PLEASE NOTE: I had to mention a touchy subject in this discussion, I mean no offence to anyone. Please be respectful in the comments
Now that that's out of the way, here is the question. I know that in pre-holocaust Europe, there was a large Jewish population in Eastern Europe especially Slavic speaking countries such as Poland and Russia. But then, why did the Jews decide to speak a Germanic language? Wouldn't it make more sense if Yiddish was a Slavic language?
Because Yiddish evolved from various German dialects peppered with lots of Hebrew and few Slavic loanwords. The grammar and most function words are similar to German.
If you give it a listen: https://www.youtube.com/watch?v=1w_SXQUCfsw you should understand quite a bit (and almost everything if you're a native speaker of some German dialects).
Thank you for sharing that link. Many people share other Yiddish links, but sadly that's the ONLY video that I've seen online that actually speaks Yiddish spoken.

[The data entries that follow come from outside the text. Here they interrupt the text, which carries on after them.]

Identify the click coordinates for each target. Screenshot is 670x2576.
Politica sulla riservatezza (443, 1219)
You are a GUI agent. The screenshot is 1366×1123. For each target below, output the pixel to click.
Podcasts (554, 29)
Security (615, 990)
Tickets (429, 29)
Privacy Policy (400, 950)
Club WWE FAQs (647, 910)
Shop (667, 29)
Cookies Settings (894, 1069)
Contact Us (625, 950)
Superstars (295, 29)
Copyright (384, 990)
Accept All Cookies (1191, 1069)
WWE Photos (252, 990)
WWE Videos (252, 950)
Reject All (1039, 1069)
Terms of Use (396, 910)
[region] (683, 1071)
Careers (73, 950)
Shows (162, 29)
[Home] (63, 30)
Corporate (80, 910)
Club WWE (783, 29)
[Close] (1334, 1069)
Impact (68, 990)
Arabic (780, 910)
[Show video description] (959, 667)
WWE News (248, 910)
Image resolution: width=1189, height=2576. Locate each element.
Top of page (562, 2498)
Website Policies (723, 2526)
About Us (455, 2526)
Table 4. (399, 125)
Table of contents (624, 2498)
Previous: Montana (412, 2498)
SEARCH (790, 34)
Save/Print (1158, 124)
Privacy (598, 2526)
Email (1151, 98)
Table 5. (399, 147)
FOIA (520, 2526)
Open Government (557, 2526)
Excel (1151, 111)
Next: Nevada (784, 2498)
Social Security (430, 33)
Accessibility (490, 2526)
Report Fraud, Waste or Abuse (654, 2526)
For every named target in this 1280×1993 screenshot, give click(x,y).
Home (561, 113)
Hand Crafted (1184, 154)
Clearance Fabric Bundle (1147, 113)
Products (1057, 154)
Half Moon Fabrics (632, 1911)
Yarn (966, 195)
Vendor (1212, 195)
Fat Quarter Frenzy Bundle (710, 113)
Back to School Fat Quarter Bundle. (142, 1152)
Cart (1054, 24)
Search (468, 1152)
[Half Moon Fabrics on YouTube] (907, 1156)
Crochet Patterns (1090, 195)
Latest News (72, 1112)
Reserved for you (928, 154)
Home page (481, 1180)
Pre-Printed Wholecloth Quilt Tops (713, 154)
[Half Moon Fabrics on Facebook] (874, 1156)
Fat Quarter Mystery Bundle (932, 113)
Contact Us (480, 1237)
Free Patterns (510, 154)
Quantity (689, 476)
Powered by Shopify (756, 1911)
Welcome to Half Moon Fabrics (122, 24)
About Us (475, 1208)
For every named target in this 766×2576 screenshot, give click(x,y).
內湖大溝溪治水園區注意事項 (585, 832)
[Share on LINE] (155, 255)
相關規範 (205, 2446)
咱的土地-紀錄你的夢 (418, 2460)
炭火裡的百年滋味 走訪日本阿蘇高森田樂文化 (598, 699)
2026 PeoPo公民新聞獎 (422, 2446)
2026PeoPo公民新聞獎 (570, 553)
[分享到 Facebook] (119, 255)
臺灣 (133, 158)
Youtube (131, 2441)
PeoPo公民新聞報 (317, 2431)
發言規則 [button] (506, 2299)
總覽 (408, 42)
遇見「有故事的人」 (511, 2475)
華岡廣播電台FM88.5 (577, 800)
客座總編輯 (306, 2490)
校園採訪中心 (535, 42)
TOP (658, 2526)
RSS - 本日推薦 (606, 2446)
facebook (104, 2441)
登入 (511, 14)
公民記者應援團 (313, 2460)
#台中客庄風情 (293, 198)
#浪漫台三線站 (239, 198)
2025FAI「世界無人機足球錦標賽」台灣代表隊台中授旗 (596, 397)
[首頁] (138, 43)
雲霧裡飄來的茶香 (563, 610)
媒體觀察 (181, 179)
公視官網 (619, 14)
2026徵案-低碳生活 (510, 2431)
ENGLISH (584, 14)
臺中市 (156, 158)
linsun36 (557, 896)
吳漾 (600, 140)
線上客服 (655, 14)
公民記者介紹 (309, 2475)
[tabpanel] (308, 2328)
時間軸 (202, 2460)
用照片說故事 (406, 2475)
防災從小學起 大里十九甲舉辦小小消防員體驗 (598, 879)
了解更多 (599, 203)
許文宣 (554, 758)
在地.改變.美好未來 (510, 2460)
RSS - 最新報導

Basically all other videos speak in YIVO, which isn't used besides in literature, which even us Chassidish yiddish speakers (like the one in the video) don't read or use, we write in our Yiddish. I don't see why Yivo is even so popular, because basically every Yiddish speaker you'd find is Chassidish Yiddish
Because it was derived in Germany. Azkhenazi Jews literally means German Jews.
"Azkhenazi Jews literally means German Jews."
That's not the case.
The Ashkenazi get their name from the Biblical character Ashkenaz, who was supposedly one of Noah's grandsons.
Still, sometime in the High Middle Ages, the area of what is now Germany came to be called "Eretz Ashkenaz". Although I have no clue why...
The location being in Germany doesn't make it Germanic, but specifically its roots from within that linguistic branch
Yiddish doesn't exactly have a Slavic writing, so if they* had to put it into a category, it would be Germanic because that was where it originated.
Hope that helps!
*The word "they" is just a place holder. I myself don't really know who "they" actually is/are.